The commissioners also said municipal politicians worked with AIQ.

The largest municipal parties in B.C. are Vancouver’s Vision Vancouver and the Non-Partisan Association (NPA).

Vision external co-chair Aaron Leung said, “Vision Vancouver has had no interactions with AggregateIQ over the past decade,”

Requests to the NPA were referred to new president David Mawhinney. He has not responded.

The NPA is currently mired in controversy after the election of right-wing officers and the decision of Coun. Rebecca Bligh to sit as an independent citing what she called intolerance in the party.

B.C.’s Greens have been open about past use of AIQ’s services.

“AIQ was working on a new database system to store our supporter information, plus a new website to work with that database,” Green Party director of communications and strategy Stefan Jonsson said. “They were not doing advertising, voter profiling or list-building for us, the primary activities that the privacy commissioner has found broke B.C. laws with regard to their work in the U.S. and U.K.,” Green Party director of communications and strategy Stefan Jonsson said.

Personal information that was shared by the Greens with AIQ included contact information, support activities (such as petitions signed), donation history and contact history, Jonsson said, adding the data was destroyed at the end of the working relationship.

“All work conducted by AIQ was for the BC Green Party, not the BC Green caucus office,” he said.

B.C.’s Liberals as a party did not retain AIQ’s services, but three candidates worked with the company in the 2017 provincial election, party director of communications Deanie Wong said.
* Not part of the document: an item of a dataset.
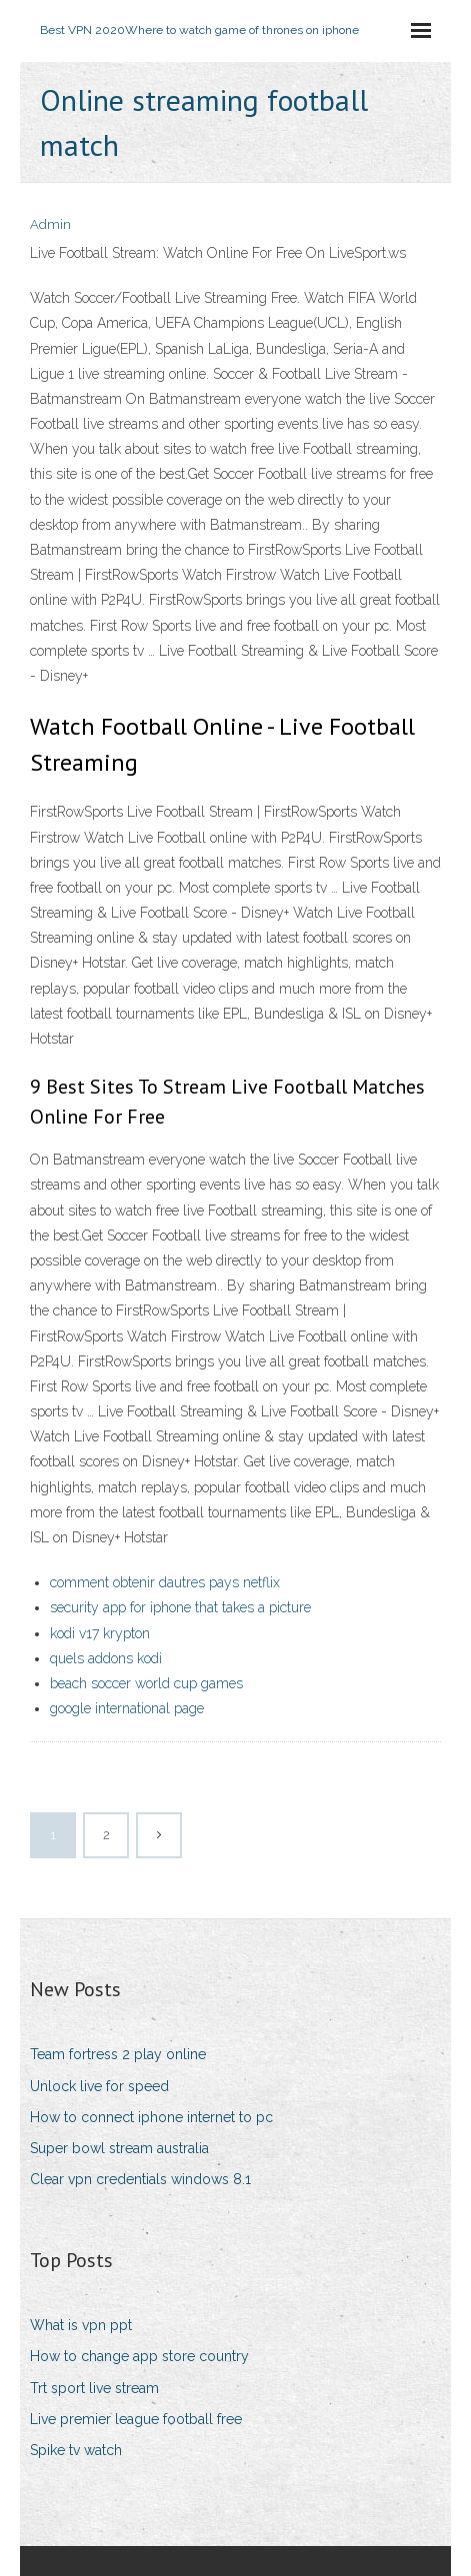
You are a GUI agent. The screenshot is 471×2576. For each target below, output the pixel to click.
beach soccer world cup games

Those candidates were Doug Clovechok in Columbia River-Revelstoke, Mike de Jong in Abbotsford West, Todd Stone in Kamloops-South Thompson and David Calder in Saanich South. Only Calder lost in the election.

McEvoy said in a February report that the NDP collected personal information of 40,000 people from Twitter, LinkedIn and Facebook. The party did tell McEvoy it was a one-time “historic” collection and it no longer does it.
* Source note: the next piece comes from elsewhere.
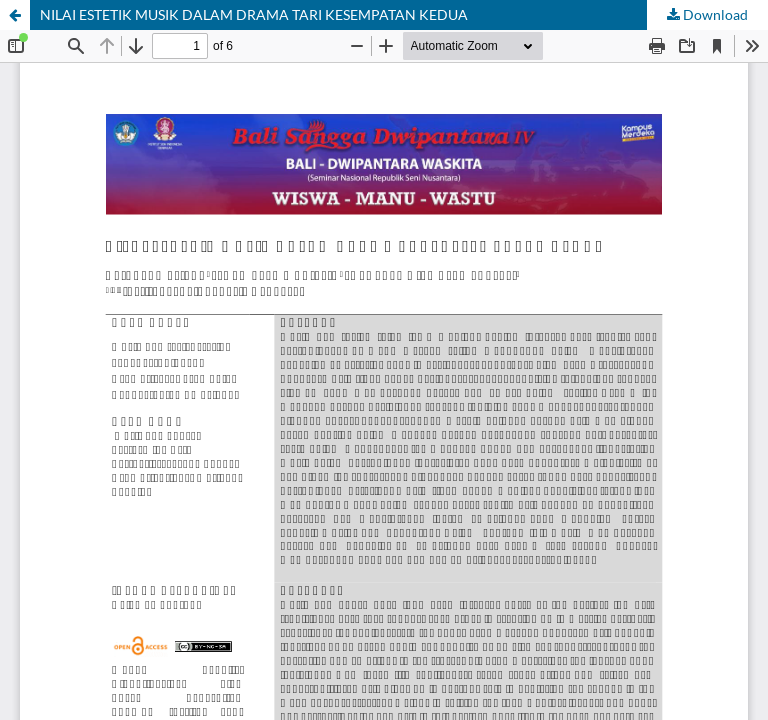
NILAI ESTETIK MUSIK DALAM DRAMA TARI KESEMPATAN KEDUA (254, 14)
“The BC NDP stated the information was collected by a one-time web-scrape,” McEvoy said.

The governing BC NDP was the worst offender, giving Facebook voters’ names, phone numbers, cities of residence and dates of birth, while the BC Liberals have uploaded only financial donor lists to the global social media site, Michael McEvoy’s report said.
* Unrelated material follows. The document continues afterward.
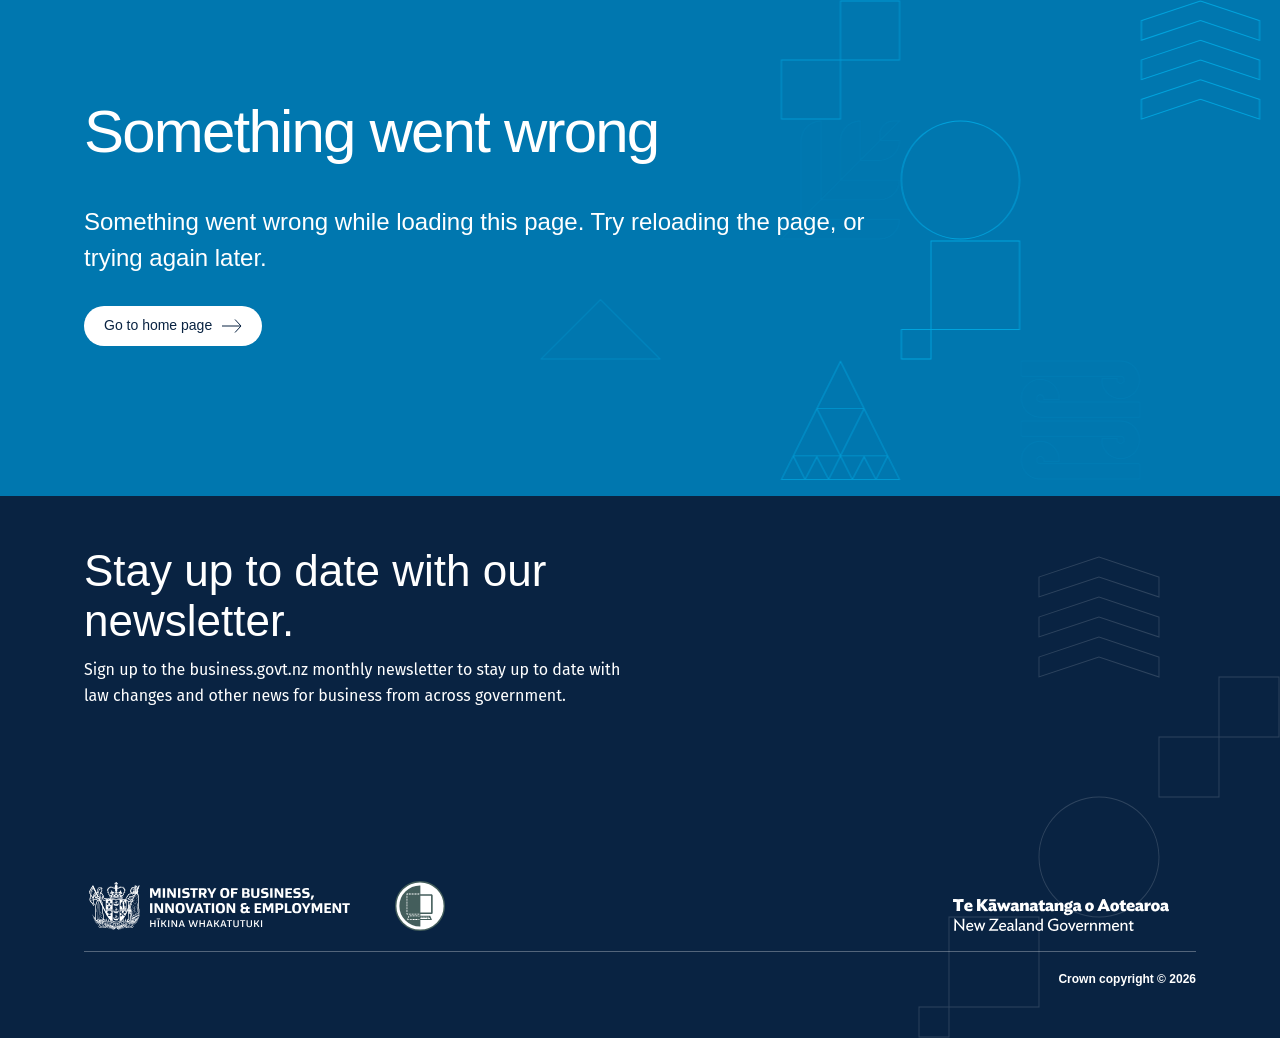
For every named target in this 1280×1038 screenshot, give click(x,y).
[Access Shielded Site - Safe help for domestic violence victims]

The party has not responded to questions about its use of the data.

However, said party director Raj Sihota, “The BC NDP has never worked with Aggregate IQ.“

Sihota did not respond to questions about McEvoy’s report that all parties used the Facebook  “Lookalike” audience tool by giving Facebook lists of supporters to target possible supporters.  The Liberals did not respond either.

The Green’s Jonsson, however, said, “We used lookalike audiences, though we stopped using this feature when the Information and Privacy Commissioner's report was published.”

ElectionsBC spokesman Andrew Watson said the issues fall under the privacy commissioner’s jurisdiction.

“We are not planning on looking into anything raised by the report at this time,” Watson said.